Computer simulations lead astronomers to believe that black holes may have surrounding black hole fountains.
Theoretical physicist Stephen Hawking, who died in March, guest-starred in several TV series, including The Simpsons.
In Hawking’s first appearance on the show, Homer and professor Hawking are drinking buddies who share their big thoughts on the Universe.
Of course, Homer believes the Universe has a donut shape. Hawking then becomes so intrigued about the idea that he allegedly steals it.
The idea that the Universe is shaped like a donut has its roots in science.
In a donut-shaped Universe, space is finite and “wrap-around”. If you keep going straight in one direction, you arrive from the opposite direction.
Earth is also at the center of large donut-shaped forcefield, or what NASA calls a plasmasphere.
If “donut” is one of the possible shapes of the Universe, it’s also believed to be the case with black holes.
But we may have to rewrite textbooks to correct what we got wrong about black holes’ shape and the behavior of matter around them. Now, researchers believe that there may be black hole fountains surrounding the cosmic giants.

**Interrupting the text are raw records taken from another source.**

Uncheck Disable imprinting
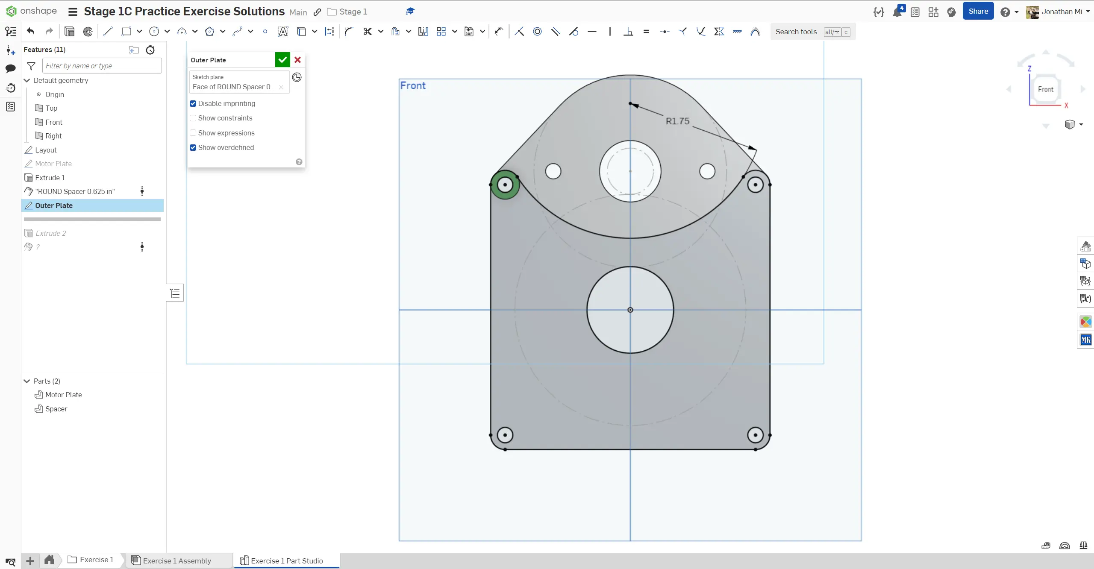The image size is (1094, 569). pos(193,103)
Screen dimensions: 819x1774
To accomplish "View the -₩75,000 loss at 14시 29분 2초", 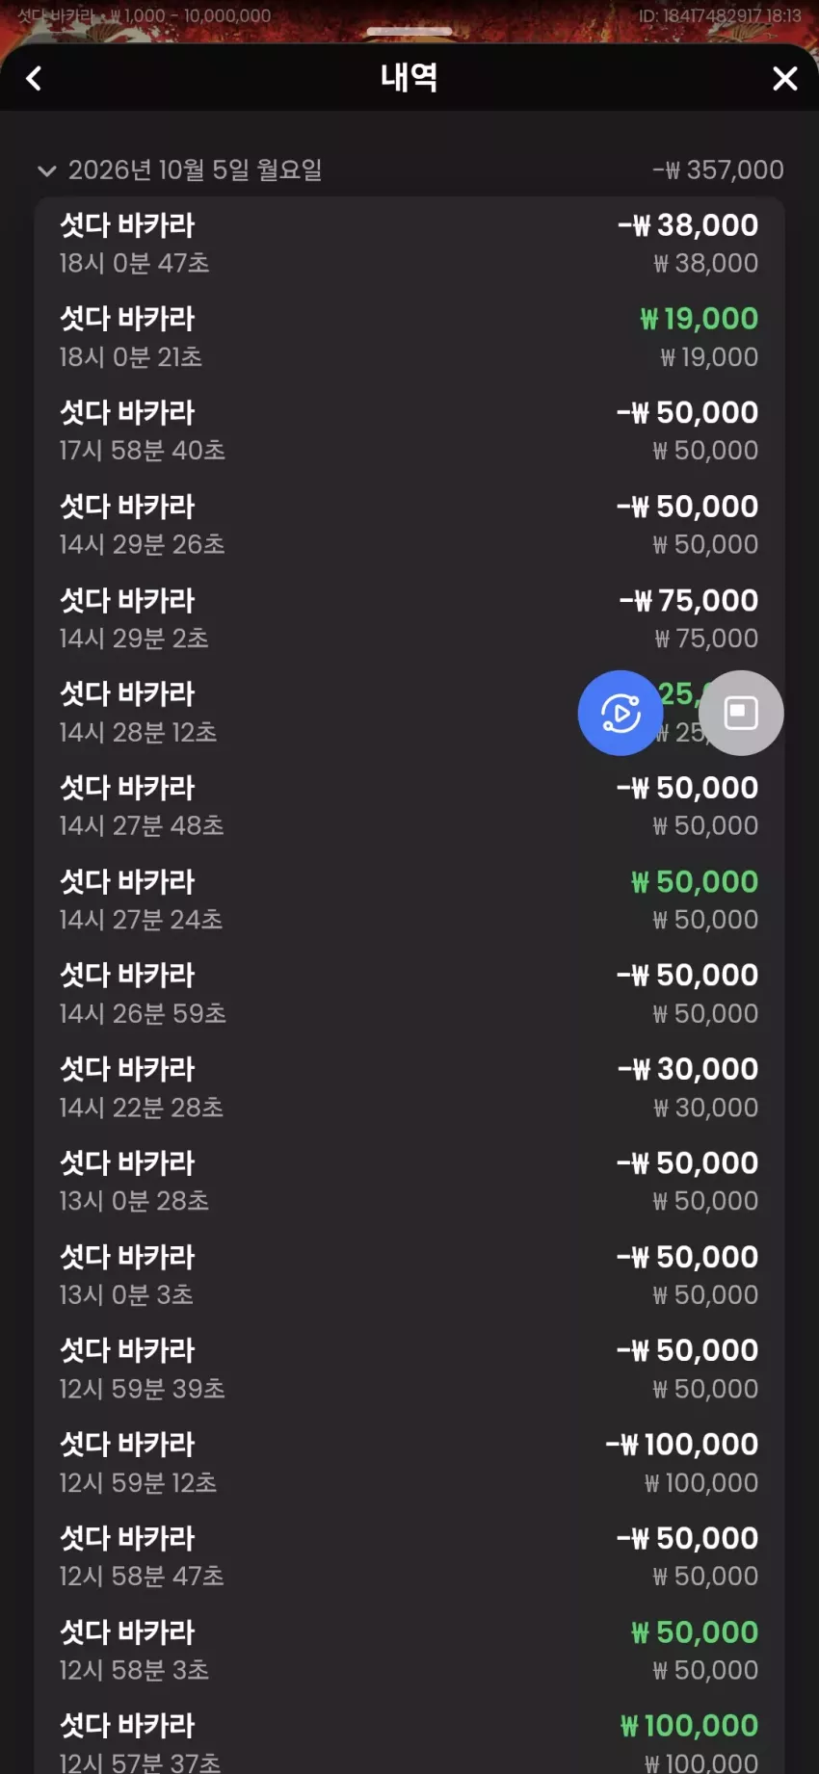I will [410, 618].

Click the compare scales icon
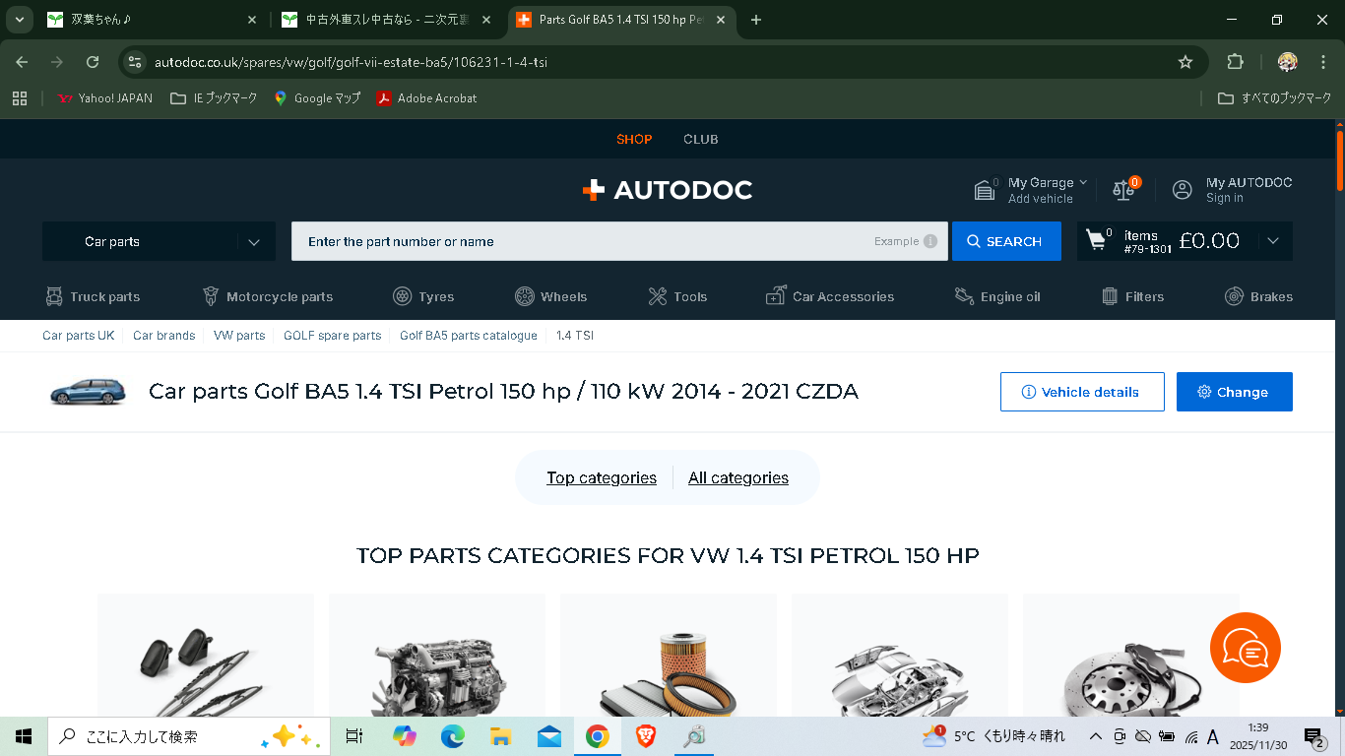coord(1123,189)
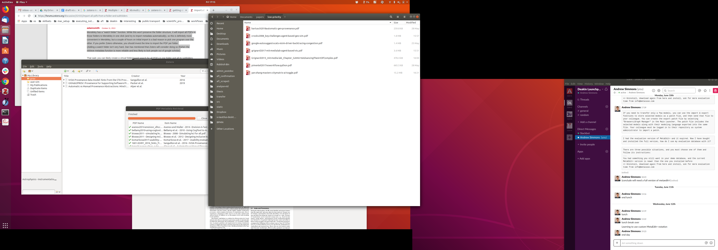
Task: Close the PDF Metadata Retrieval dialog
Action: coord(204,118)
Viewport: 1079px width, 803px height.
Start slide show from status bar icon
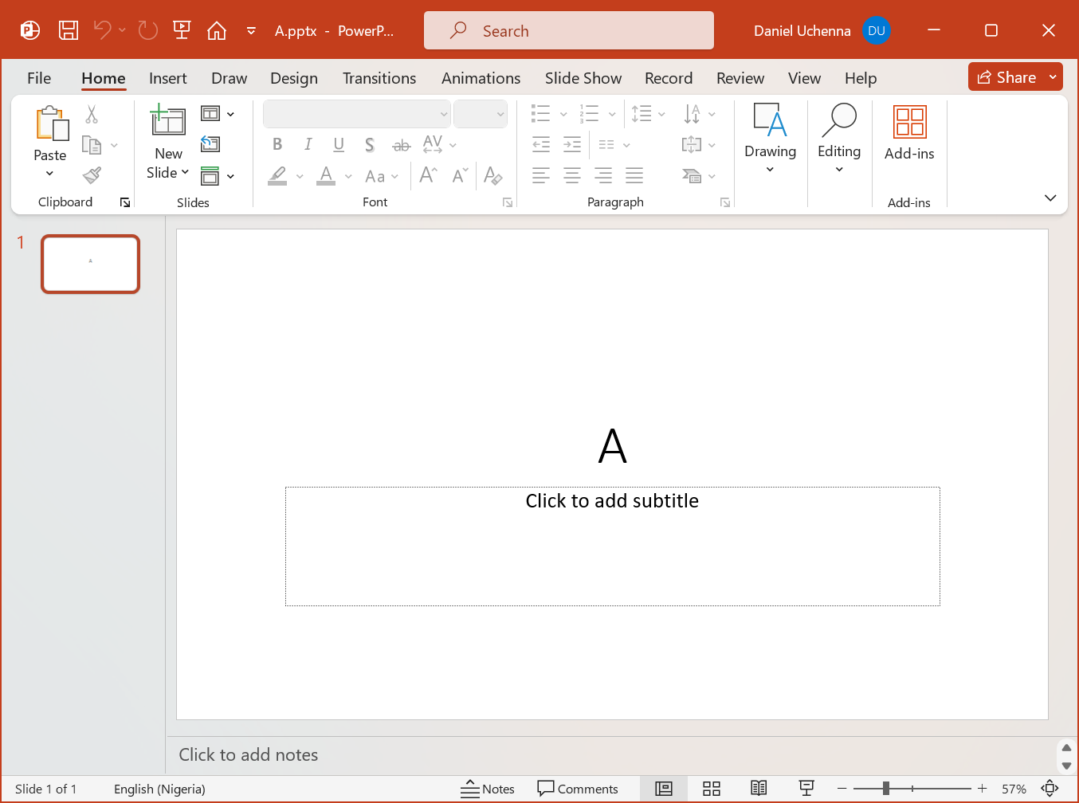coord(806,789)
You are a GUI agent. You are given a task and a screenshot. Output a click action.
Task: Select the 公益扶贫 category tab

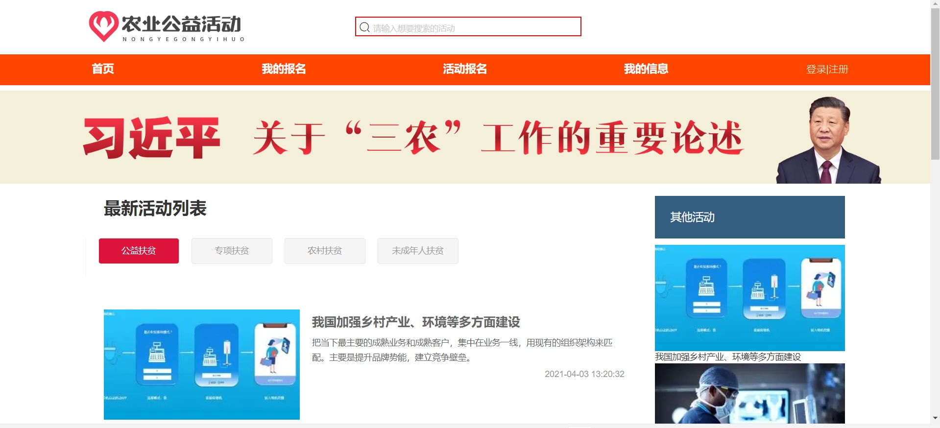click(x=139, y=251)
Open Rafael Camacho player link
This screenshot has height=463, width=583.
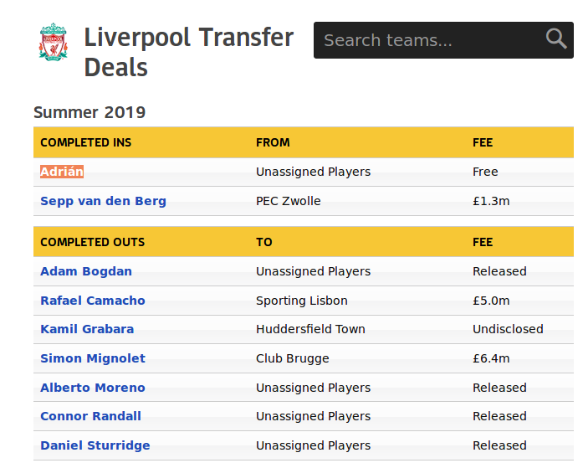point(93,301)
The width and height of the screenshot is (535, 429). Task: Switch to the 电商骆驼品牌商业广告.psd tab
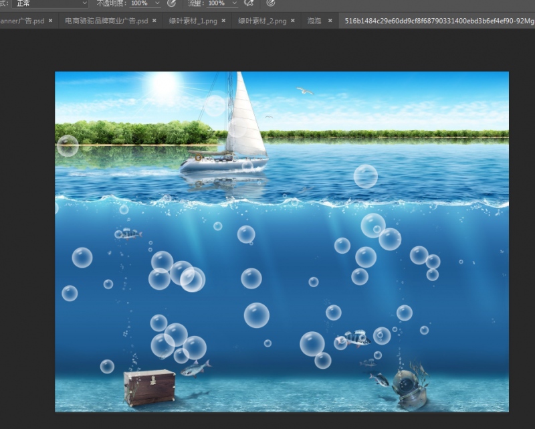tap(106, 21)
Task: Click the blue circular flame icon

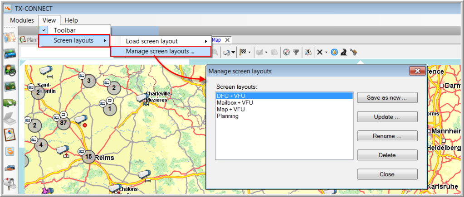Action: click(334, 52)

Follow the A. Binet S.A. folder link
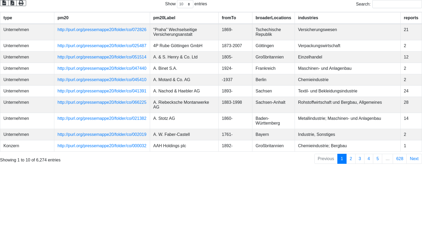(x=102, y=68)
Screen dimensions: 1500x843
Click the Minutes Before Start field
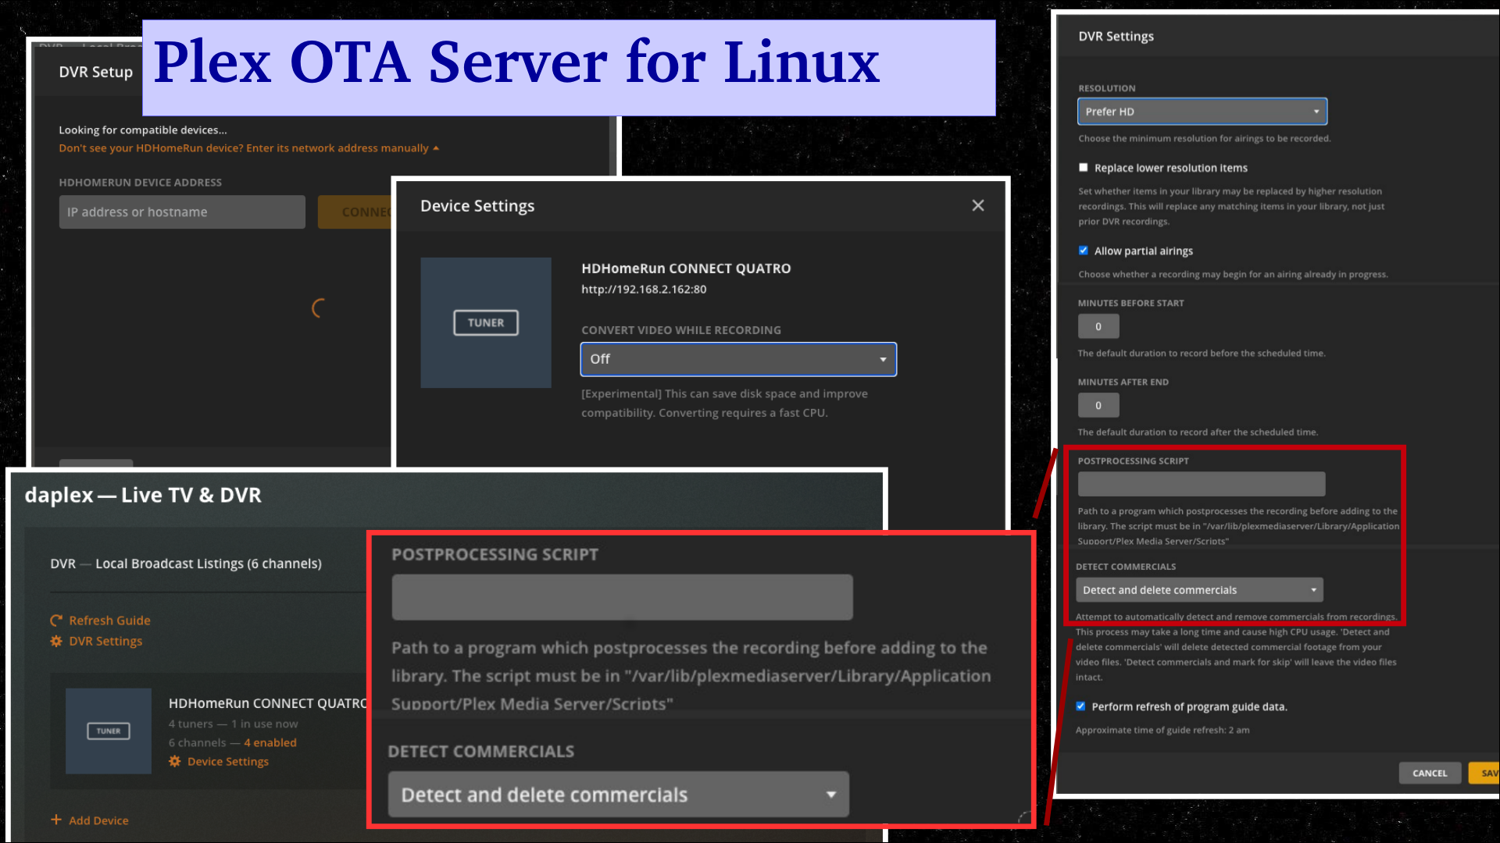1098,326
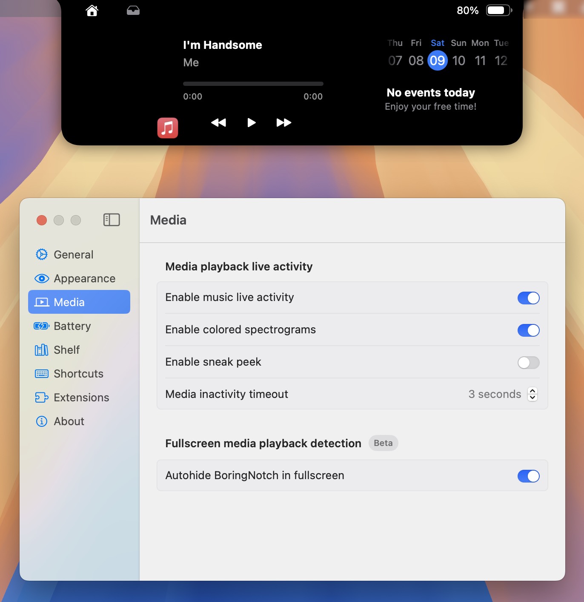Open the tray icon in the notch
This screenshot has height=602, width=584.
133,10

Black Hole “Donuts” are Dynamic Black Hole Fountains
Black holes, the gargantuan monsters that roam the cosmos swallowing stars, never stop surprising us.
While modern astrophysics has piled up a substantial knowledge about them, there are many layers of mystery to the nature of black holes.
One of the first questions about black holes, which puzzles scientists and interests ordinary people, is what do black holes really look like?
Take accretion disks, for example, which surround black holes. These disks are reportedly formed by gaseous matter.
Astrophysicists have long assumed that the gas rings around black holes take a rigid donut-shaped structure.
Recent observations and computer simulations conducted by physicists at the National Astronomical Observatory of Japan (NAOJ), however, suggest that the matter swirling around black holes doesn’t behave the way we thought.
Instead of taking on a donut structure, gas rings surrounding active black holes behave like “dynamic water fountains”.
Read More: Soft Hair on Black Holes: Stephen Hawking’s Last Scientific Paper
“Previous theoretical models set a priori assumptions of rigid donuts. Rather than starting from assumptions, our simulation started from the physical equations and showed for the first time that the gas circulation naturally forms a donut. Our simulation can also explain various observational features of the system,” explains Keiichi Wada, who lead the research.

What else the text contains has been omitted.